EU AI Act

The EU AI Act classifies AI systems by risk level and imposes obligations on providers and deployers, with phased enforcement starting in 2024.

What is the EU AI Act?

The EU Artificial Intelligence Act (Regulation (EU) 2024/1689) is the European Union's horizontal regulation of artificial intelligence. It classifies AI systems into four risk tiers: prohibited (e.g. social scoring, emotion recognition in workplaces), high-risk (employment screening, credit scoring, critical infrastructure, biometric categorisation), limited-risk (chatbots, deepfakes — transparency obligations), and minimal-risk (everything else).

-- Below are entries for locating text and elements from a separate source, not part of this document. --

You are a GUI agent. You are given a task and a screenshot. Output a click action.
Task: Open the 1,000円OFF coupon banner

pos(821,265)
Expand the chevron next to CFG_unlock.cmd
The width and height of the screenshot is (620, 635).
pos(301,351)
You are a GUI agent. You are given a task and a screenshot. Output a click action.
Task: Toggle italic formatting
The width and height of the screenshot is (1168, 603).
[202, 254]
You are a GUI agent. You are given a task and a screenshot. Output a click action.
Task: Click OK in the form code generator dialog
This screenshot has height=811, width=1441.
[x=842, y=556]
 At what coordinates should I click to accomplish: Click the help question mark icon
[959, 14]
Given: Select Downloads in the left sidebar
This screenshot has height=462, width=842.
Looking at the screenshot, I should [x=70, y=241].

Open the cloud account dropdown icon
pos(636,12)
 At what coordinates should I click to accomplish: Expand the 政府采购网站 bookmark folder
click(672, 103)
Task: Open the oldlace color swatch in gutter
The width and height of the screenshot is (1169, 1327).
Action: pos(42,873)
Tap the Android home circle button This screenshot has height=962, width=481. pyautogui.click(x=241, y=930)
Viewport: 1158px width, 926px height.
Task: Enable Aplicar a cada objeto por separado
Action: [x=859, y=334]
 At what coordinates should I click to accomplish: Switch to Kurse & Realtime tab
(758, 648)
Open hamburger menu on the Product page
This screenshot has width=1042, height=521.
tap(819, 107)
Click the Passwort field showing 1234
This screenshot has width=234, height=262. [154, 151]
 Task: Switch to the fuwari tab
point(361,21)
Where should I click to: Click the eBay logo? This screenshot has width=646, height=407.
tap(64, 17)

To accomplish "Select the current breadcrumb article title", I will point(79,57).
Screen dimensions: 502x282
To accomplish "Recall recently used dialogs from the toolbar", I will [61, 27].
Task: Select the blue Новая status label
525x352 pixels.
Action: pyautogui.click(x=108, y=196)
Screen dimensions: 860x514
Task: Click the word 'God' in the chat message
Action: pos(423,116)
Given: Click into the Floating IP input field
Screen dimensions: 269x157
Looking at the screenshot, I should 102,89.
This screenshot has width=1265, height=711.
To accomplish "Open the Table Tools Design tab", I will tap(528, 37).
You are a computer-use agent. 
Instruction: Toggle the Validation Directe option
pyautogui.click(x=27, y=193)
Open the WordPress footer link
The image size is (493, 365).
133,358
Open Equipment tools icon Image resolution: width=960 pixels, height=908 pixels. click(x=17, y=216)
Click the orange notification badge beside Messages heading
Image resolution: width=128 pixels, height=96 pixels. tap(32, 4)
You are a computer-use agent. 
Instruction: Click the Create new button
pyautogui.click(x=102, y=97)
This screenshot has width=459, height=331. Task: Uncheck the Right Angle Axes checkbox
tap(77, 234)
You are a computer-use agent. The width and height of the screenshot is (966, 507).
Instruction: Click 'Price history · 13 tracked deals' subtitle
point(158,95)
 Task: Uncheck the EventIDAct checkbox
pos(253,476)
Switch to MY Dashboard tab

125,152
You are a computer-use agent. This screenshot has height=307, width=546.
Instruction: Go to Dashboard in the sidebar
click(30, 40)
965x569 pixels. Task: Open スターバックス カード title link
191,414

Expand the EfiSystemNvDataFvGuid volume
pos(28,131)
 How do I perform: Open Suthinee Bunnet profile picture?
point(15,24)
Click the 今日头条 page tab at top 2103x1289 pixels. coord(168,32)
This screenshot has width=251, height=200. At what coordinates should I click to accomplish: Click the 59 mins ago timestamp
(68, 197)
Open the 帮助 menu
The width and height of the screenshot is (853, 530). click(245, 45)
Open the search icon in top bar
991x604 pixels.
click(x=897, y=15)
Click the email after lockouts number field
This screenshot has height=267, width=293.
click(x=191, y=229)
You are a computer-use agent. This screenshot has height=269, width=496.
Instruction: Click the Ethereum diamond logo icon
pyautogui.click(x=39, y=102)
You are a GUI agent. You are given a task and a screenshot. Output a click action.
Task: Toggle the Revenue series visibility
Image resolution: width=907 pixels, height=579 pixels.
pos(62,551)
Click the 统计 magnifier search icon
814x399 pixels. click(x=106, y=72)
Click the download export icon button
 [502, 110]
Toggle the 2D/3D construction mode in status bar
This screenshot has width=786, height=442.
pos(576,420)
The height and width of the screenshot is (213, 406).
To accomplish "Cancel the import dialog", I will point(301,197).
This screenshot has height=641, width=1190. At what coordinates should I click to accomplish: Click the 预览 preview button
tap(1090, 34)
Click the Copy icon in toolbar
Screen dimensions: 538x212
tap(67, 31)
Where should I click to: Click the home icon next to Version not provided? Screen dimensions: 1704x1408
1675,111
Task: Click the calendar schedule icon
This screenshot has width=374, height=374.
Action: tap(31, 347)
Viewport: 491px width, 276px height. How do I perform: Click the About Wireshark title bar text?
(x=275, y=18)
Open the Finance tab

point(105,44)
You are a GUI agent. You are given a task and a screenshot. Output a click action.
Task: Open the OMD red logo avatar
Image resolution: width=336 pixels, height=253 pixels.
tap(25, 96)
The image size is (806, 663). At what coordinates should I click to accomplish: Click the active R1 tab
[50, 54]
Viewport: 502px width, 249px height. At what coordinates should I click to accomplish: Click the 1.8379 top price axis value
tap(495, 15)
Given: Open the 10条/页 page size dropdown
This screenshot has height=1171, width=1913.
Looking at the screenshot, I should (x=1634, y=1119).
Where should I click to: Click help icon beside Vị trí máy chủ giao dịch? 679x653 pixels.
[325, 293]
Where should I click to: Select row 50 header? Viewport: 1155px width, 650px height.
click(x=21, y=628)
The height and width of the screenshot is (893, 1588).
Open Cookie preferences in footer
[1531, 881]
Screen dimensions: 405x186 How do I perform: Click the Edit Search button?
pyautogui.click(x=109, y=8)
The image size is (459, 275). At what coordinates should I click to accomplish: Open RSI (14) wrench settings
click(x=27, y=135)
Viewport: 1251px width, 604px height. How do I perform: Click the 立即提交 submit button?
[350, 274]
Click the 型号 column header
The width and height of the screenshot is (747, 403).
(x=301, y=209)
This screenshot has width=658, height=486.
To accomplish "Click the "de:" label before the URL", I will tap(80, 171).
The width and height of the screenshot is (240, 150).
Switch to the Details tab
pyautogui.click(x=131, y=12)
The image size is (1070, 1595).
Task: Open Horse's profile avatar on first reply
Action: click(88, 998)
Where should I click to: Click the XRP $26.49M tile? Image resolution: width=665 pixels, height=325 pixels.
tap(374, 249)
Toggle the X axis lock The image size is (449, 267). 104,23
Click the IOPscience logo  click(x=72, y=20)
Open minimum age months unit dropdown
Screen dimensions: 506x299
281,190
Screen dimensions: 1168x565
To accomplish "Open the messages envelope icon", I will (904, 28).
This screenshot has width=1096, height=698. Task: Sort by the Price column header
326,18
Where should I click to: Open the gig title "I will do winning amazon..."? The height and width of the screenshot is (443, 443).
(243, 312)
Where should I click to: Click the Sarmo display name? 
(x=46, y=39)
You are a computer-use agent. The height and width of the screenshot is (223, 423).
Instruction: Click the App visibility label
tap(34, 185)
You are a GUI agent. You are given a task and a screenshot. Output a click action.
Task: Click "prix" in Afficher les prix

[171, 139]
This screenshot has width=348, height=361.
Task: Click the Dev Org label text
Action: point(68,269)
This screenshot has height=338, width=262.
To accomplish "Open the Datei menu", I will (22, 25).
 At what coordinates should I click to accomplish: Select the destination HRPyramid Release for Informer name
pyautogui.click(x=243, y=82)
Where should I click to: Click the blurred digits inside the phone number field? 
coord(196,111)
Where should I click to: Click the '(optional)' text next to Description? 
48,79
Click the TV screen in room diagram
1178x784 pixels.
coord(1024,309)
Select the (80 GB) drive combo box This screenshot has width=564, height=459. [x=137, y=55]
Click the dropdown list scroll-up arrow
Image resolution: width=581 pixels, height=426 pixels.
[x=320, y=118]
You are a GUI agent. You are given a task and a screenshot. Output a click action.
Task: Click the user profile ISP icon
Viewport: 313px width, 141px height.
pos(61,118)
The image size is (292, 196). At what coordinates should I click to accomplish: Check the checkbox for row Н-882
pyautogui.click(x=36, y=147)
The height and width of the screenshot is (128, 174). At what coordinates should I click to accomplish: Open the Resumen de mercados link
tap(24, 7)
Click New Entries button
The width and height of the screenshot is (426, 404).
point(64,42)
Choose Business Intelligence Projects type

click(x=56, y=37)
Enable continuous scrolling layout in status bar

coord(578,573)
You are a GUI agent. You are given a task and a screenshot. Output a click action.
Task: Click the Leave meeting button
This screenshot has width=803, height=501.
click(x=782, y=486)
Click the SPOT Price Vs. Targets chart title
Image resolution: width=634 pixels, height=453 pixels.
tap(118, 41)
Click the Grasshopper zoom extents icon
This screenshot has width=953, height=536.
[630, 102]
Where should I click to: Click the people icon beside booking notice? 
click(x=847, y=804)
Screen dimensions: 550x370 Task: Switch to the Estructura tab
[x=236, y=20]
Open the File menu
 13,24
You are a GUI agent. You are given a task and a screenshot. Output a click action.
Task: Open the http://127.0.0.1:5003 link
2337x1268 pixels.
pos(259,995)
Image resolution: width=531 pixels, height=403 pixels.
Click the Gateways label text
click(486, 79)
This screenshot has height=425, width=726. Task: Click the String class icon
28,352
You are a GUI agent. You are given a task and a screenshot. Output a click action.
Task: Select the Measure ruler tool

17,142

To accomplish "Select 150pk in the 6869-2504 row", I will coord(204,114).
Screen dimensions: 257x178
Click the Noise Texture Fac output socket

The Act applies to providers (those who develop or place an AI system on the EU market) and deployers (those who use it in their operations). It applies extraterritorially: a U.S. AI vendor whose system is used by an EU customer falls under the Act regardless of where the vendor is based.

High-risk obligations

For high-risk AI systems, the Act requires: a documented risk management system, training-data governance and quality controls, technical documentation, automated logging, human oversight mechanisms, accuracy and robustness testing, and a conformity assessment before market placement. Providers must register the system in the EU AI database. General-purpose AI models above a compute threshold (10²⁵ FLOPs) face additional obligations including systemic risk assessment.

Enforcement timeline

The Act entered into force in August 2024. Prohibitions on banned practices apply from February 2025. Most rules for general-purpose AI take effect August 2025. High-risk AI obligations take effect August 2026 for new systems, with longer transition periods for systems already on the market. Penalties scale to the higher of €35M or 7% of global annual turnover for prohibited practices.